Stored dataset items
-- -- --

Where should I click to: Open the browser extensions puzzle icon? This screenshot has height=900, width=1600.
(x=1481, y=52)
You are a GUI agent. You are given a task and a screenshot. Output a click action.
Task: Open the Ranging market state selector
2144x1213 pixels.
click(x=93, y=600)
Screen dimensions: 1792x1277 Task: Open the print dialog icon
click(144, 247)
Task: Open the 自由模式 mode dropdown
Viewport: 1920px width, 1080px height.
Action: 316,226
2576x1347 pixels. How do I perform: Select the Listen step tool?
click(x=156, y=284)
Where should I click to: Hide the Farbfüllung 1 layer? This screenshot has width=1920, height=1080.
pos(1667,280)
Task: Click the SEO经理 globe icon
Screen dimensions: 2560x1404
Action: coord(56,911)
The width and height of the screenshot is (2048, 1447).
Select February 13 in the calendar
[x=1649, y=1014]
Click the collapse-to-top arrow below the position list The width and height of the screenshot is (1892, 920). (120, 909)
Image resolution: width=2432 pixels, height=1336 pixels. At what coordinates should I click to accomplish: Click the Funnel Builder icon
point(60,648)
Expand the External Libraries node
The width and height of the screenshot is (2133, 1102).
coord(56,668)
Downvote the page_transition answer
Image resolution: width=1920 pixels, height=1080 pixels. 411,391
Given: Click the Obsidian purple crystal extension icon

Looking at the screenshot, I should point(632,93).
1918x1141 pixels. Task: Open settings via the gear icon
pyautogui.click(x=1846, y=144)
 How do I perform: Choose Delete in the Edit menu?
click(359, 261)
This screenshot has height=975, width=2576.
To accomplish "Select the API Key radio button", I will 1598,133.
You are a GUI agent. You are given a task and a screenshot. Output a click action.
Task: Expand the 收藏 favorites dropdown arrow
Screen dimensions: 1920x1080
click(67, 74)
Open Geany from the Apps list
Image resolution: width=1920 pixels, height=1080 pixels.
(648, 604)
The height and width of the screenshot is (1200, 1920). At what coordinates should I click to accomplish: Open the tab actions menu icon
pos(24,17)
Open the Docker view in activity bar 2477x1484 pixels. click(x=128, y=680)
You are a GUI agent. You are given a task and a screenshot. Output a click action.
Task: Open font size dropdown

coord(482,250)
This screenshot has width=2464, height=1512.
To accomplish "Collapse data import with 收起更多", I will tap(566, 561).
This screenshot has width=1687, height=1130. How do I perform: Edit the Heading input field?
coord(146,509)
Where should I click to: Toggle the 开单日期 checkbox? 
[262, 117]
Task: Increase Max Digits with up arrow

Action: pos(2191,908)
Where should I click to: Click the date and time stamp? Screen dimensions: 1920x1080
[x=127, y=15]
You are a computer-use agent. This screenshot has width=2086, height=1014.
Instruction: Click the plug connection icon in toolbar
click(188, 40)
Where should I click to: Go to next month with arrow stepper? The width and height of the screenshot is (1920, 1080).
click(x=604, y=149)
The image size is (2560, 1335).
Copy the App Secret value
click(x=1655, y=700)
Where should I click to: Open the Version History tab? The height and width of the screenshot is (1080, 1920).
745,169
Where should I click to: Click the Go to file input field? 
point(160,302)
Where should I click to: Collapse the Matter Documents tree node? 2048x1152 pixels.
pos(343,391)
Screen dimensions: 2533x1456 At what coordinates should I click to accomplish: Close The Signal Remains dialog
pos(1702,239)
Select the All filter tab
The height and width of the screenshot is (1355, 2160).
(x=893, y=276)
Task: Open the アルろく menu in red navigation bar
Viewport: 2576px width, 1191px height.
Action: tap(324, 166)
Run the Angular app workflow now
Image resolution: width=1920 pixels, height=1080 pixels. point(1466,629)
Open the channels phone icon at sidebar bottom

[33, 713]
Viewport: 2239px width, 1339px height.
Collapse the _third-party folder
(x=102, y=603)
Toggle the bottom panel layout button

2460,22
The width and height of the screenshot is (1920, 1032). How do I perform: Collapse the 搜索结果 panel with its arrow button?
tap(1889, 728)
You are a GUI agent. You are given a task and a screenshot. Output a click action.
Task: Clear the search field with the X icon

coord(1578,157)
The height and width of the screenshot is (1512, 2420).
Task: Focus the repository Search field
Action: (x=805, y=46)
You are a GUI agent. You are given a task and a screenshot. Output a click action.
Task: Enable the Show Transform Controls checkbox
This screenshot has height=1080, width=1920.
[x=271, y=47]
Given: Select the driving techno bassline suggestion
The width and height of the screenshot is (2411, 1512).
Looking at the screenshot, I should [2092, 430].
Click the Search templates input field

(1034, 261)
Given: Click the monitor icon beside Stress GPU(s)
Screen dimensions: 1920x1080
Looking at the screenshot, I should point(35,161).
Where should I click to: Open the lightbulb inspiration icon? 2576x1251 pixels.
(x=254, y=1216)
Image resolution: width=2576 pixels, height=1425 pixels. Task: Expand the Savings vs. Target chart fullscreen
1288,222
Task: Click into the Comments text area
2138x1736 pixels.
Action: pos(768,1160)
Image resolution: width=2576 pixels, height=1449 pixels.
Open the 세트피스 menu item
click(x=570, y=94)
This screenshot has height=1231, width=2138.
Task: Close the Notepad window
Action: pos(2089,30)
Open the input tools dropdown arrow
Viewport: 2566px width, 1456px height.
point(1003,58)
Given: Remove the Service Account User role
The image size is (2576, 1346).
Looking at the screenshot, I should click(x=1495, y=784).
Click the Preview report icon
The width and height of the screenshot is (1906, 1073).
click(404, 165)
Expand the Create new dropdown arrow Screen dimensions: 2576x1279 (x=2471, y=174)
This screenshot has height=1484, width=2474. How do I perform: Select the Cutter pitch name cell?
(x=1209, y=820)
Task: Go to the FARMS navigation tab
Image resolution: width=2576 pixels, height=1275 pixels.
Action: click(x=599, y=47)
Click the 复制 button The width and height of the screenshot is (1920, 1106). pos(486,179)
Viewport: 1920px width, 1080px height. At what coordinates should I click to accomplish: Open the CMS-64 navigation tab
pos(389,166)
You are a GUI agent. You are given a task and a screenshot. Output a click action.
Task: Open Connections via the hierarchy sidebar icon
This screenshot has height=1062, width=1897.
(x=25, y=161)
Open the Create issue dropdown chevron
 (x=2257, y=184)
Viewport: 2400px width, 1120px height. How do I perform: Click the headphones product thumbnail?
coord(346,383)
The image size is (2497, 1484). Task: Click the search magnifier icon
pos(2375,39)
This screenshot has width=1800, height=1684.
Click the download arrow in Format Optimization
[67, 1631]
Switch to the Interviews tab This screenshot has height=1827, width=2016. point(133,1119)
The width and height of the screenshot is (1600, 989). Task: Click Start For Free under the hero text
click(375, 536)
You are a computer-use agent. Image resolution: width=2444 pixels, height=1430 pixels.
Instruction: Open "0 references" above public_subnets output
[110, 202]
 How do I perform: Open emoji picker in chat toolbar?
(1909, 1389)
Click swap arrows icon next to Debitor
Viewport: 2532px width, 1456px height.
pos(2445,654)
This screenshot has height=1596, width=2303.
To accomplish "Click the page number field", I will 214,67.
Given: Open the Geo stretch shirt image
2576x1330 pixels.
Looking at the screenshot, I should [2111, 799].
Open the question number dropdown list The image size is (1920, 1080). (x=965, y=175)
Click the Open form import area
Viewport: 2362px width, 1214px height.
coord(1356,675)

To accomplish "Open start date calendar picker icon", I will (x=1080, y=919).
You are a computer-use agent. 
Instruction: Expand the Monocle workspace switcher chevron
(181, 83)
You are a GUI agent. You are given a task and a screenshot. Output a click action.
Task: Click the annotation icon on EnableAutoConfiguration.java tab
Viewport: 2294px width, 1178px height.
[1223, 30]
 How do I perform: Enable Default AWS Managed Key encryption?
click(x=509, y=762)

-- -- --

§ Work instruction: The line containing "Task: Open the Ranging market state selector" marks the end: copy exactly every line from the top of the data above down to it, that line included.

§ Answer for the task:
Where should I click to: Open the browser extensions puzzle icon? This screenshot has height=900, width=1600.
(x=1481, y=52)
You are a GUI agent. You are given a task and a screenshot. Output a click action.
Task: Open the Ranging market state selector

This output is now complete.